— RECORDED INFORMATION —
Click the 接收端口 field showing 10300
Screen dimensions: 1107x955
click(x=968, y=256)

==

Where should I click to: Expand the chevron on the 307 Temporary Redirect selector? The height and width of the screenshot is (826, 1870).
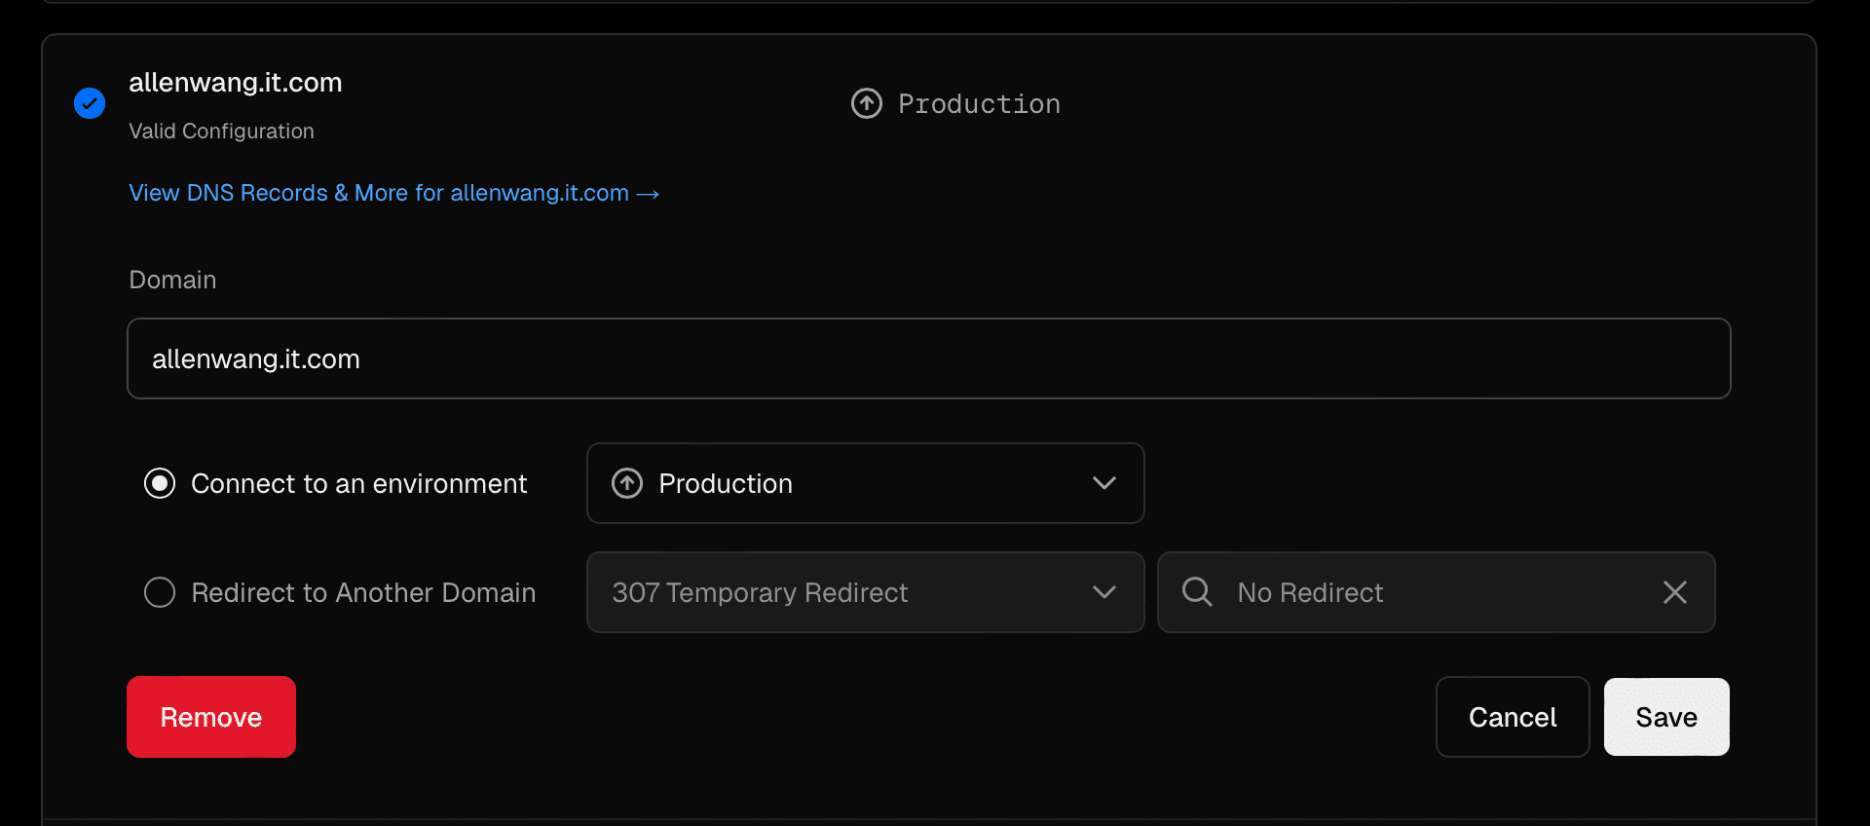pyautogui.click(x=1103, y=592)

— REQUIRED WORK —
Rewrite the records from the line containing "Where should I" through the line containing "pyautogui.click(x=1103, y=592)", requests included, and multiply each click coordinate in the answers by 0.95, rounding to whole numbers with halves going up. Leave out the pictures and give only those lines.

— SOLUTION —
Where should I click to: Expand the chevron on the 307 Temporary Redirect selector? The height and width of the screenshot is (826, 1870).
pyautogui.click(x=1048, y=562)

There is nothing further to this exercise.